重组CKB真核表达载体的构建及其稳定转染NCI—H520细胞系的建立

目的构建pEGFP—N1－CKB真核表达载体并将其稳定转染到肺鳞癌细胞NCI—H520中，建立稳定转染的NCI—H520细胞系，为后续研究奠定基础。方法以人CKBcDNA文库为模板，用PCR扩增人CKBcDNA的编码区，并将扩增的cDNA片段与载体连接后亚克隆到真核表达载体pEGFP-N1中。重组子经酶切分析及测序鉴定后，用脂质体转染技术将其导入到人肺鳞癌细胞系NCI—H520，经G418筛选并建立稳定的转染细胞株，应用Westernblot检测转染前后该细胞株CKB基因的表达。结果pEGFP—N1－CKB经酶切鉴定及DNA测序证实序列完全正确，真核表达载体构建成功；经Westernblot检测，重组质粒转染株中CKB基因的表达水平明显高于对照组，证实CKB基因已稳定转染到NCI-H520细胞中并得到表达。结论成功构建了pEGFP—N1－CKB真核表达质粒，建立了稳定表达CKB的NCI-H520细胞系，为进一步研究CKB的生物学功能奠定了基础。

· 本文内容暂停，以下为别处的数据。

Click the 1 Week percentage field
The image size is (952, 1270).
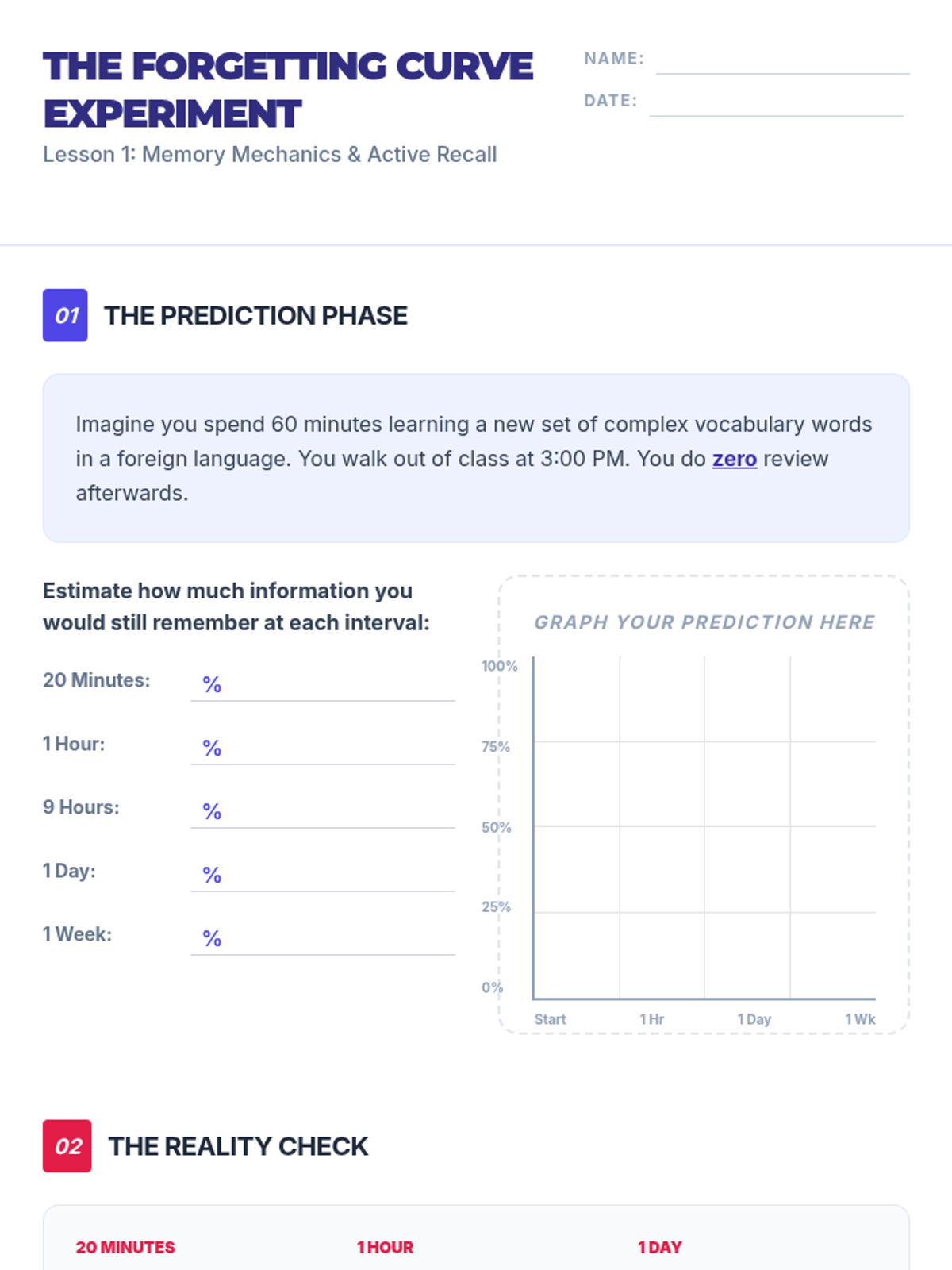pos(323,937)
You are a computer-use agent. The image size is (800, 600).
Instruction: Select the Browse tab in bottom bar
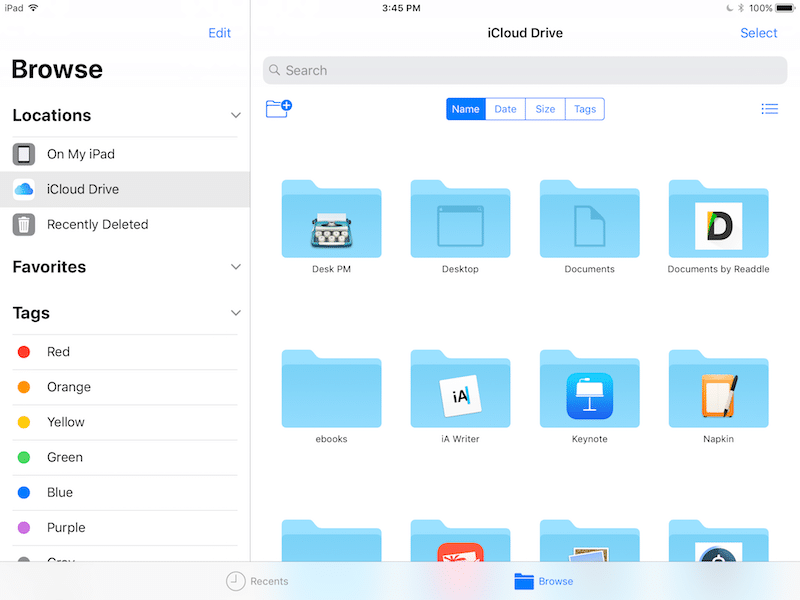(544, 581)
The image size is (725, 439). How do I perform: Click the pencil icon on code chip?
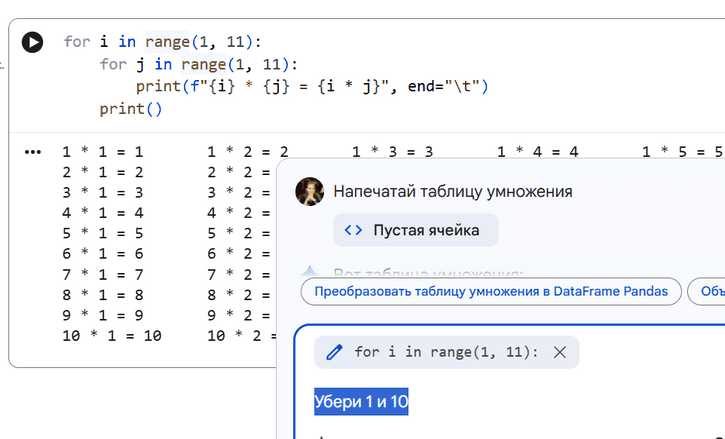click(x=335, y=352)
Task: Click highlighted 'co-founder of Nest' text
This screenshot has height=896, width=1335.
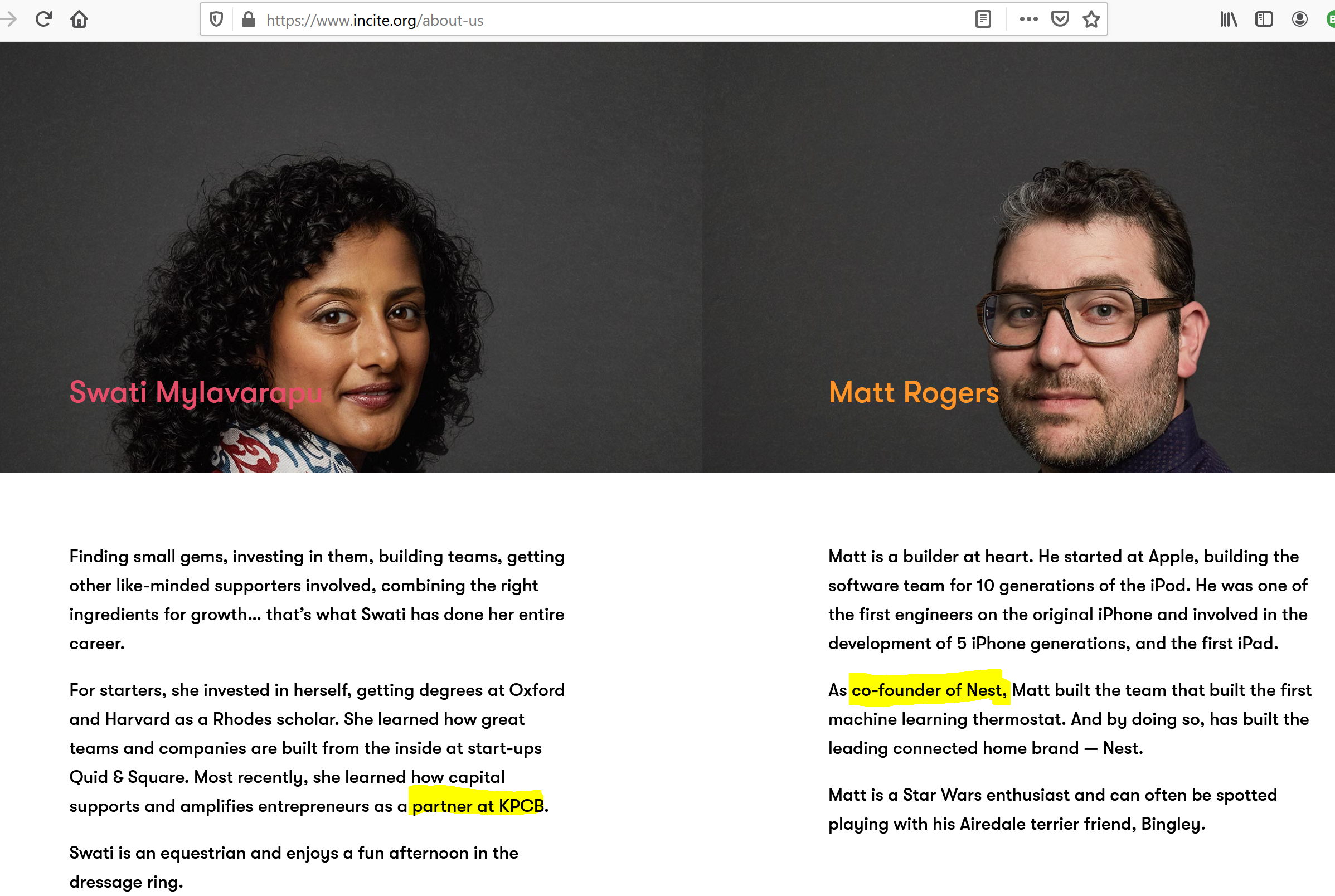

Construction of eukaryotic expression plasmid of human CKB and establishment of NCI-H520 cell line stably transfected with the constructed plasmid

Objective To construct an eukaryotic expression vector pEGFP-N1-CKB and establish a stably transfected NCI-H520 cell line.Methods Human CKB gene was amplified by PCR with human CKB cDNA library as the template and the fragment was combined with plasmid pEGFP-N1.The recombinant expression vector,pEGFP-N1-CKB,was transfected to NCI-H520 using Lipofectamin.The stably transfected cell line was established after G418 selection and the expression level of CKB gene before and after transfection was detected by Western blot.Results After identification by restriction enzyme digestion and sequencing,the eukaryotic expression vector,pEGFP-N1-CKB,was successfully constructed.The expression level of CKB in NCI-H520 transfected by pEGFP-N1-CKB was significantly higher than that in control.CKB gene had a stable transfection in NCI-H520 cells.Conclusions An eukaryotic plasmid encoding CKB (pEGFP-N1-CKB) has been constructed and a cell line expressed CKB stably has been successfully prepared.